## Activity
Only the lines from the one holding "You are a GUI" through the end of the records below are to be reproduced exactly, and pictures are to be omitted.

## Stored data

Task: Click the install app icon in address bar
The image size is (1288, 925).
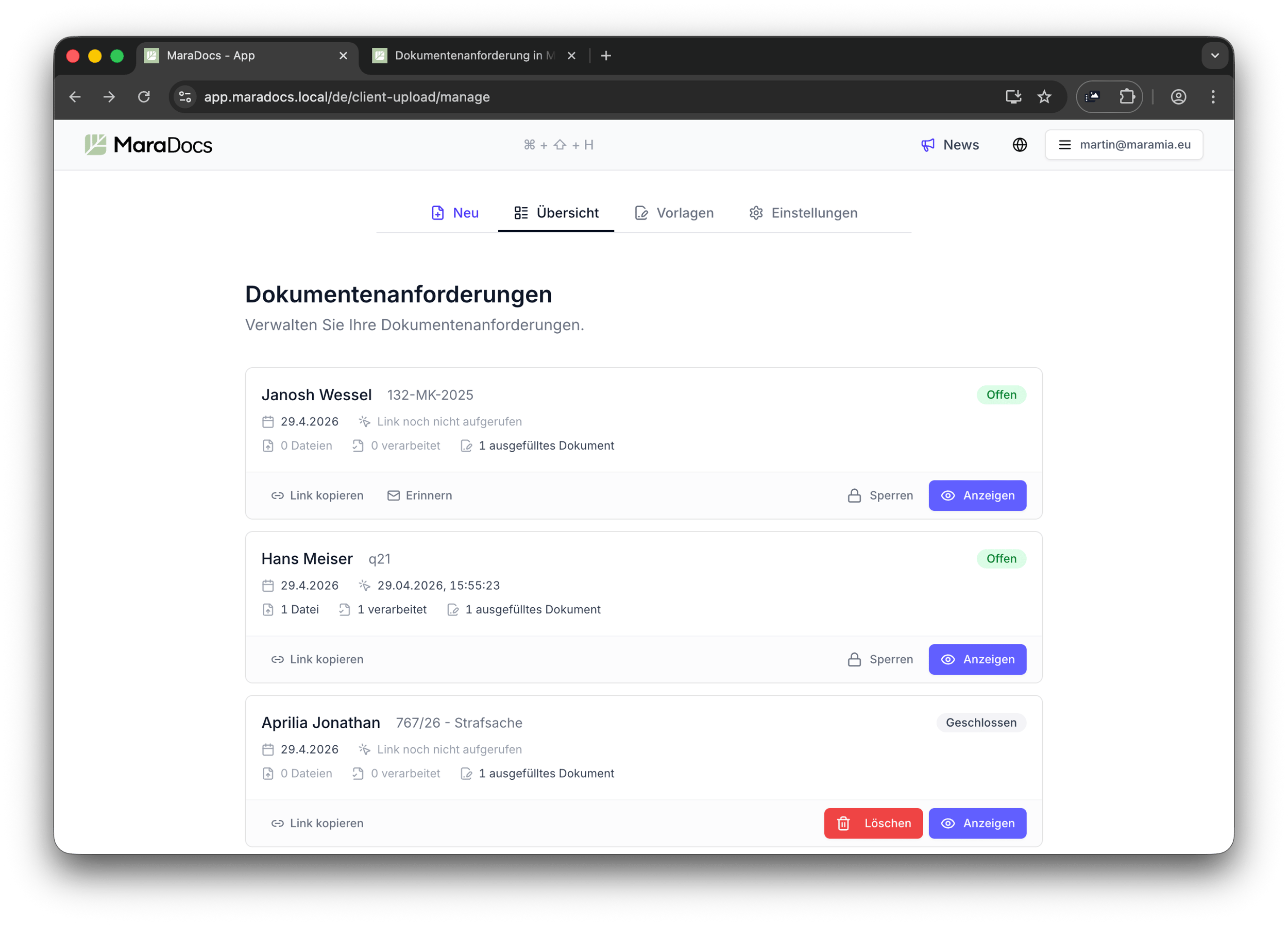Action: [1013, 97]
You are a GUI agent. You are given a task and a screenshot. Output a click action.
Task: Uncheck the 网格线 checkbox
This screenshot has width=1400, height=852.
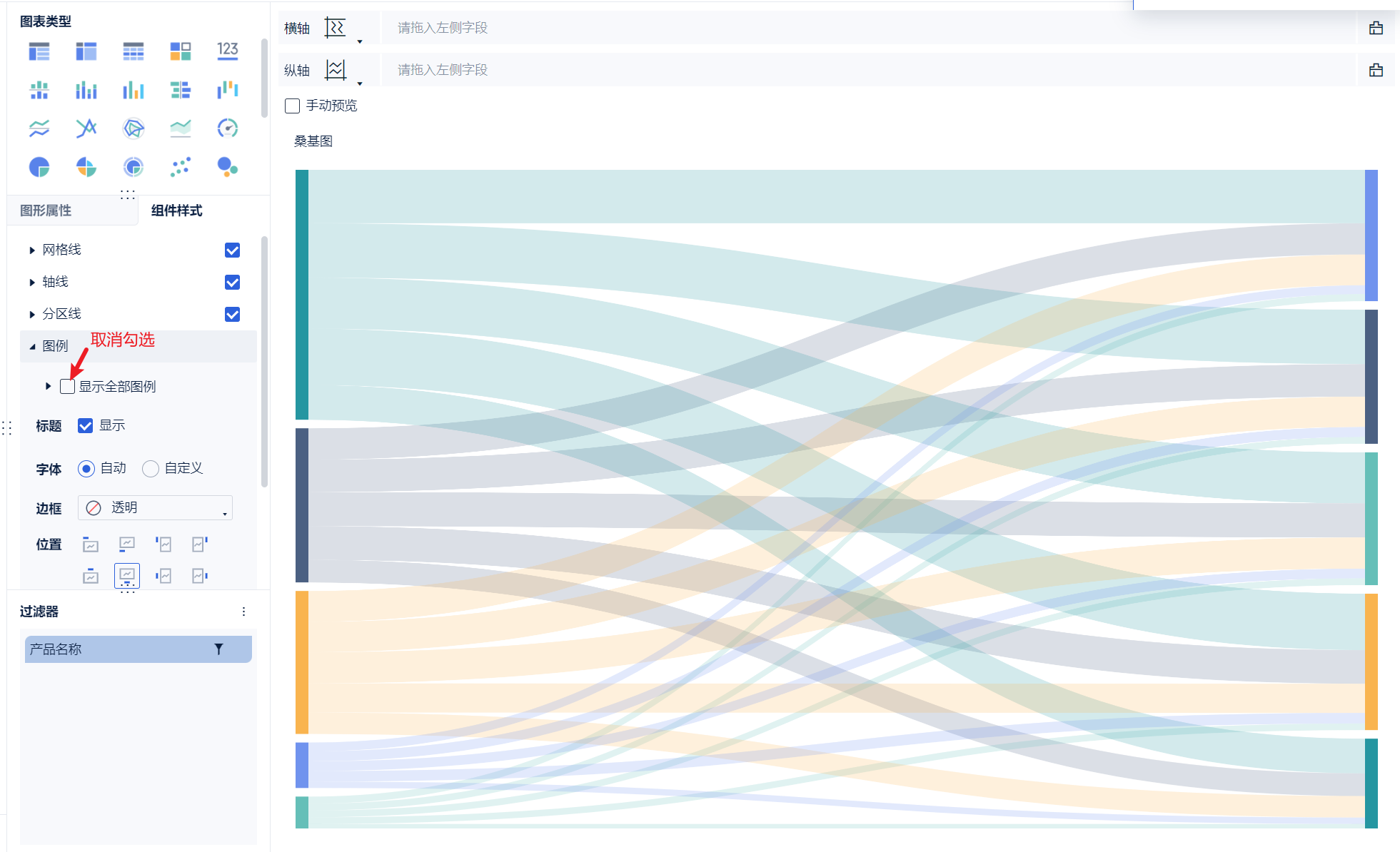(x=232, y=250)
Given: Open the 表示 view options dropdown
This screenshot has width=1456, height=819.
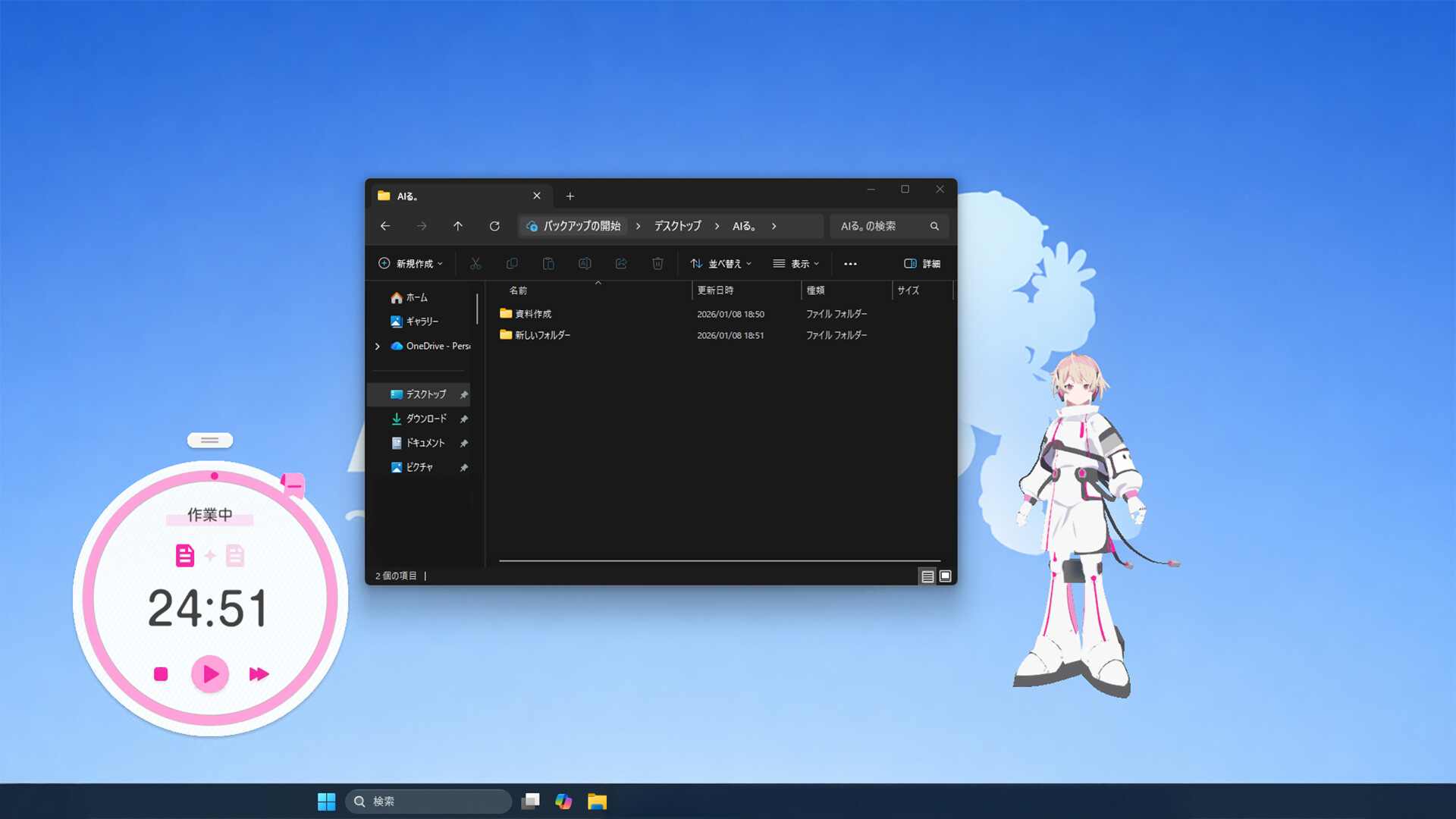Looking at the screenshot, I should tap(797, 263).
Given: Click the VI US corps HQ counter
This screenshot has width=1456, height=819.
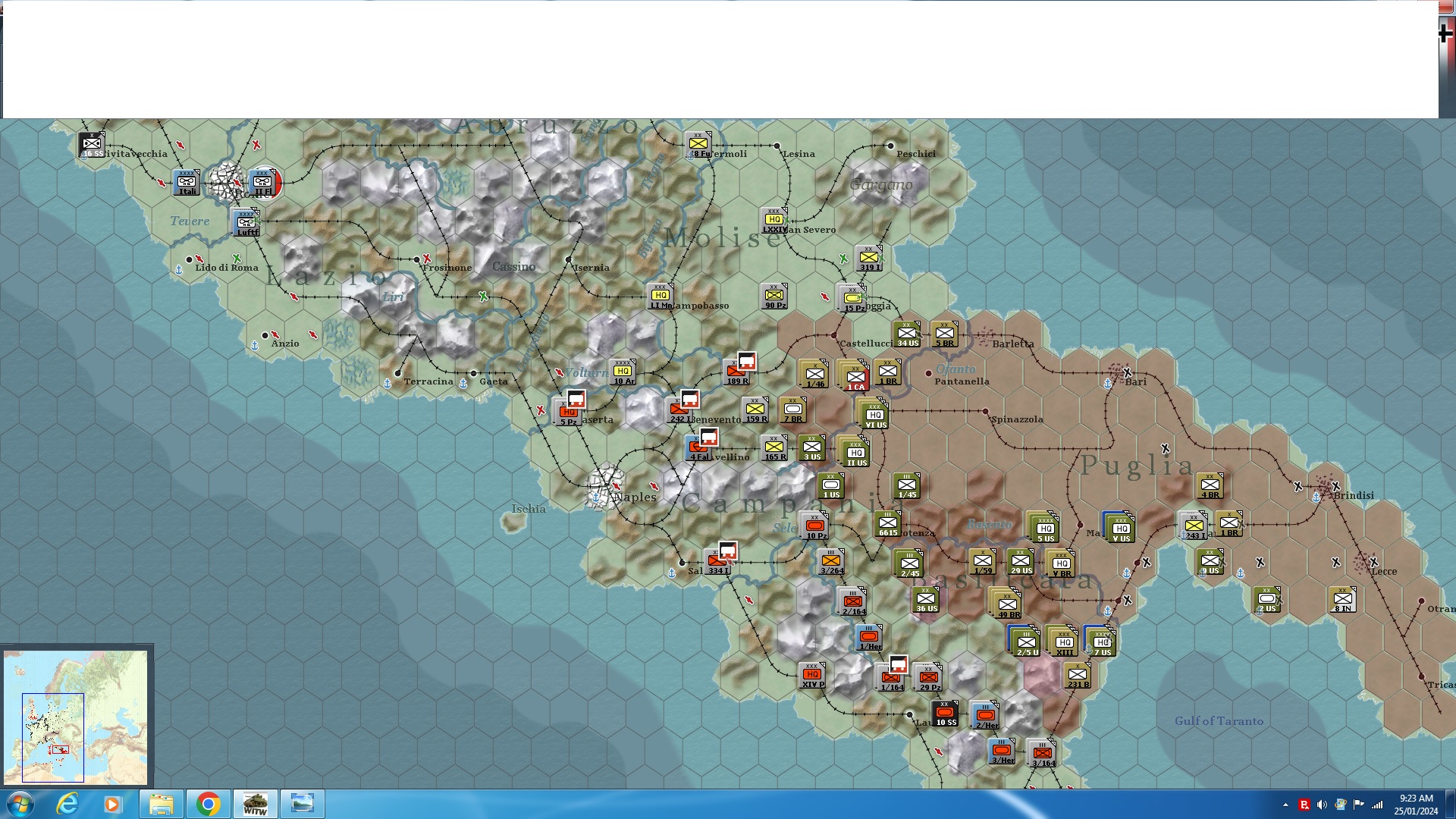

## Task answer
You are a GUI agent. You are given a task and a screenshot. Output a click action.
Task: Uncheck the 网格线 checkbox
This screenshot has width=1400, height=852.
(x=232, y=250)
Given: Open the 表示 view options dropdown
This screenshot has width=1456, height=819.
Looking at the screenshot, I should tap(797, 263).
Given: Click the VI US corps HQ counter
This screenshot has width=1456, height=819.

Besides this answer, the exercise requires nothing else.